Saved data entries:
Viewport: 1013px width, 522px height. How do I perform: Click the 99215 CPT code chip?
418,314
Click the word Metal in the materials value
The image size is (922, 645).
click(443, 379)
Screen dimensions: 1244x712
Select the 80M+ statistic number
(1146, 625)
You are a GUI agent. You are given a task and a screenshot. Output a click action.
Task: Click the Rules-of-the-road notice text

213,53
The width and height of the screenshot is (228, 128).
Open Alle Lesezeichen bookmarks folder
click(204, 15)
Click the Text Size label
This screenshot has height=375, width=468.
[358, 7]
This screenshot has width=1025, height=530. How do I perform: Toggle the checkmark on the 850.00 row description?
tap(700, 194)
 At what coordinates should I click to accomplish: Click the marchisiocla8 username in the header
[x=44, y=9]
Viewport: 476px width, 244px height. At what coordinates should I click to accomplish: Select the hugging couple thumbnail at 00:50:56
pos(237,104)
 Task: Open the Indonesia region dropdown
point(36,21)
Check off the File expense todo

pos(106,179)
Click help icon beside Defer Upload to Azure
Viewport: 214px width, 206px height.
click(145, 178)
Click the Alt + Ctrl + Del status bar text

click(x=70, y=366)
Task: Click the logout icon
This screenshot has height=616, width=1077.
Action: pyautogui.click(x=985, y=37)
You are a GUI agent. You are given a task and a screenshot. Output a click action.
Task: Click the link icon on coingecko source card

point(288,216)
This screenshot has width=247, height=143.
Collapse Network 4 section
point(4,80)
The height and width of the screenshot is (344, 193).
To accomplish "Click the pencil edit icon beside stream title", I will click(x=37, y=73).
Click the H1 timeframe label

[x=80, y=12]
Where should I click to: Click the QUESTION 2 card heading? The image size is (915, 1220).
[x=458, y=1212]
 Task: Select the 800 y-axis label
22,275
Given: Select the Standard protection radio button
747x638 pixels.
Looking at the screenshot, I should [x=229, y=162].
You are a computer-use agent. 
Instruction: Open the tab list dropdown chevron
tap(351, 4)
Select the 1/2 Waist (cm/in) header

= ASSIGNED TASK =
The answer must restate each entry word for word.

= TASK SOLUTION =
Viewport: 1013px width, 522px height. How do I perform: Click the 99215 CPT code chip?
418,314
Click the word Metal in the materials value
The image size is (922, 645).
click(443, 379)
Screen dimensions: 1244x712
Select the 80M+ statistic number
(1146, 625)
You are a GUI agent. You are given a task and a screenshot. Output a click action.
Task: Click the Rules-of-the-road notice text

213,53
The width and height of the screenshot is (228, 128).
Open Alle Lesezeichen bookmarks folder
click(204, 15)
Click the Text Size label
This screenshot has height=375, width=468.
[358, 7]
This screenshot has width=1025, height=530. How do I perform: Toggle the checkmark on the 850.00 row description?
tap(700, 194)
 At what coordinates should I click to accomplish: Click the marchisiocla8 username in the header
[x=44, y=9]
Viewport: 476px width, 244px height. At what coordinates should I click to accomplish: Select the hugging couple thumbnail at 00:50:56
pos(237,104)
 Task: Open the Indonesia region dropdown
point(36,21)
Check off the File expense todo

pos(106,179)
Click help icon beside Defer Upload to Azure
Viewport: 214px width, 206px height.
click(145, 178)
Click the Alt + Ctrl + Del status bar text

click(x=70, y=366)
Task: Click the logout icon
This screenshot has height=616, width=1077.
Action: pyautogui.click(x=985, y=37)
You are a GUI agent. You are given a task and a screenshot. Output a click action.
Task: Click the link icon on coingecko source card

point(288,216)
This screenshot has width=247, height=143.
Collapse Network 4 section
point(4,80)
The height and width of the screenshot is (344, 193).
To accomplish "Click the pencil edit icon beside stream title", I will click(x=37, y=73).
Click the H1 timeframe label

[x=80, y=12]
Where should I click to: Click the QUESTION 2 card heading? The image size is (915, 1220).
[x=458, y=1212]
 Task: Select the 800 y-axis label
22,275
Given: Select the Standard protection radio button
747x638 pixels.
Looking at the screenshot, I should [x=229, y=162].
You are a computer-use agent. 
Instruction: Open the tab list dropdown chevron
tap(351, 4)
Select the 1/2 Waist (cm/in) header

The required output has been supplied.